# PROVIDED DATA
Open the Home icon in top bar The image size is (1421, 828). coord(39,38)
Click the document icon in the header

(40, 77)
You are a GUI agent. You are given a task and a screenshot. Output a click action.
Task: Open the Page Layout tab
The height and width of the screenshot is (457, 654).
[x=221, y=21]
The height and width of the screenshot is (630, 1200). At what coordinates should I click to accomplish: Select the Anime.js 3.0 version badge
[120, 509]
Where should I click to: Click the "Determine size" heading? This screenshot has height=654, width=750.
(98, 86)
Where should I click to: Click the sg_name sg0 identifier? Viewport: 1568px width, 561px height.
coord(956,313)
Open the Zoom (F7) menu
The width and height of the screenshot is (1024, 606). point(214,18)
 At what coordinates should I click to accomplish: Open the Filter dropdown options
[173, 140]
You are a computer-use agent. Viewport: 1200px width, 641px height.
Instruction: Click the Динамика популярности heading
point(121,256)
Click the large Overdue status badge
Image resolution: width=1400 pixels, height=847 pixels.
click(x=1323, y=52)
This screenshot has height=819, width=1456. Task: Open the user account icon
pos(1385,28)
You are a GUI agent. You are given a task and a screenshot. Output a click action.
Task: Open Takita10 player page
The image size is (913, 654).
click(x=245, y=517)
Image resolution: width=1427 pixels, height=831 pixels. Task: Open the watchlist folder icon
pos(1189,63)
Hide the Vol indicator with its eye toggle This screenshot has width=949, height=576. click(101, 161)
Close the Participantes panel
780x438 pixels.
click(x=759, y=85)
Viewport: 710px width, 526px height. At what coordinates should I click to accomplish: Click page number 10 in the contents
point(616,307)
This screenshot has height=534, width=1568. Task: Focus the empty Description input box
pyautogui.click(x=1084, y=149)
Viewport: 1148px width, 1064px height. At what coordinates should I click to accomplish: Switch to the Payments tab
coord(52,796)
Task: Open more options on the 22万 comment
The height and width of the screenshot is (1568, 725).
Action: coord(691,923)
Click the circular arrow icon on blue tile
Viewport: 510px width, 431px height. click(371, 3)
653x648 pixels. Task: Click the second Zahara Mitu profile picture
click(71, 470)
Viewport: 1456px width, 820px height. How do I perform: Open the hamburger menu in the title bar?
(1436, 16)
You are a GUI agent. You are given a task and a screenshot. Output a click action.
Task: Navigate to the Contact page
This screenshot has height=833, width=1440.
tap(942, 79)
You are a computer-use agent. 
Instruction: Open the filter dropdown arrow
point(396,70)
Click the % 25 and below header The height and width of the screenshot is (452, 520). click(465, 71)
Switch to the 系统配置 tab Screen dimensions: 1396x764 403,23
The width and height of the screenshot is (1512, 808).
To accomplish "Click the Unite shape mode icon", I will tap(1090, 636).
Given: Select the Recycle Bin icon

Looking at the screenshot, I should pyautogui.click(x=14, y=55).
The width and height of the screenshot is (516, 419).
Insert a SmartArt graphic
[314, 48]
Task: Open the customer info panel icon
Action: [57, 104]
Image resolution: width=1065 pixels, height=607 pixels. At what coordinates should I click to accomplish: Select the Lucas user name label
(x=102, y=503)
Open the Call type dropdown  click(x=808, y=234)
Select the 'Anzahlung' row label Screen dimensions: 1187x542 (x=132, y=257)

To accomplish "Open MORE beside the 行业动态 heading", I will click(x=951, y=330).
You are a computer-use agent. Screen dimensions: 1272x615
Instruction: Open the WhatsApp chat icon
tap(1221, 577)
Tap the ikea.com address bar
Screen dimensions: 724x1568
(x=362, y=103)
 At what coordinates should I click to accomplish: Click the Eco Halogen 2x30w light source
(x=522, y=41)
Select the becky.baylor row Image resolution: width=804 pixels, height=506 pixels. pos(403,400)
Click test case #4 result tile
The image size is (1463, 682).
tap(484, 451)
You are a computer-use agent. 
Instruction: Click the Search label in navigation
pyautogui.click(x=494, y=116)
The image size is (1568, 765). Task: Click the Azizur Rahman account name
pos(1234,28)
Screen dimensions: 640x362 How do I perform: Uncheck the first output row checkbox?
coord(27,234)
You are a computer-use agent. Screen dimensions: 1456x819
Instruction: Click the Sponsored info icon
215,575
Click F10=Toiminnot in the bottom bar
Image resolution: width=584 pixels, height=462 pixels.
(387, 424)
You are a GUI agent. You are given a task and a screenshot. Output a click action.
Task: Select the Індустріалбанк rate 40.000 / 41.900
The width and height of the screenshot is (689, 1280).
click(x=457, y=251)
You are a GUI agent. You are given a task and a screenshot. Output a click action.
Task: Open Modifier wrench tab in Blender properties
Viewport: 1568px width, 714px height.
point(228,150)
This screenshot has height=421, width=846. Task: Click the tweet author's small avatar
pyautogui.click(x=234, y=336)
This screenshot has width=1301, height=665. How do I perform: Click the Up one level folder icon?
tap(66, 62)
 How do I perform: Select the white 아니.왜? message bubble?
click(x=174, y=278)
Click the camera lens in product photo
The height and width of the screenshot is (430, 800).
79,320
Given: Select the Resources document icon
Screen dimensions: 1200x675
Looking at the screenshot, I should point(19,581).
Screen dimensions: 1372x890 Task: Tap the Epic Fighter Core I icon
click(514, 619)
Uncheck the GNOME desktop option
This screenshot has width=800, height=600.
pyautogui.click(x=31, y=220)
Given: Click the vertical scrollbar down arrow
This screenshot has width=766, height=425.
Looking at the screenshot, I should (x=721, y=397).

# WHAT THE TASK REQUIRES
Above are the entries. Copy exactly the part that opens with the line containing "This screenshot has height=534, width=1568." and closes with the line containing "Task: Open more options on the 22万 comment", and no more.

# THE COMPLETED TASK
This screenshot has height=534, width=1568. Task: Focus the empty Description input box
pyautogui.click(x=1084, y=149)
Viewport: 1148px width, 1064px height. At what coordinates should I click to accomplish: Switch to the Payments tab
coord(52,796)
Task: Open more options on the 22万 comment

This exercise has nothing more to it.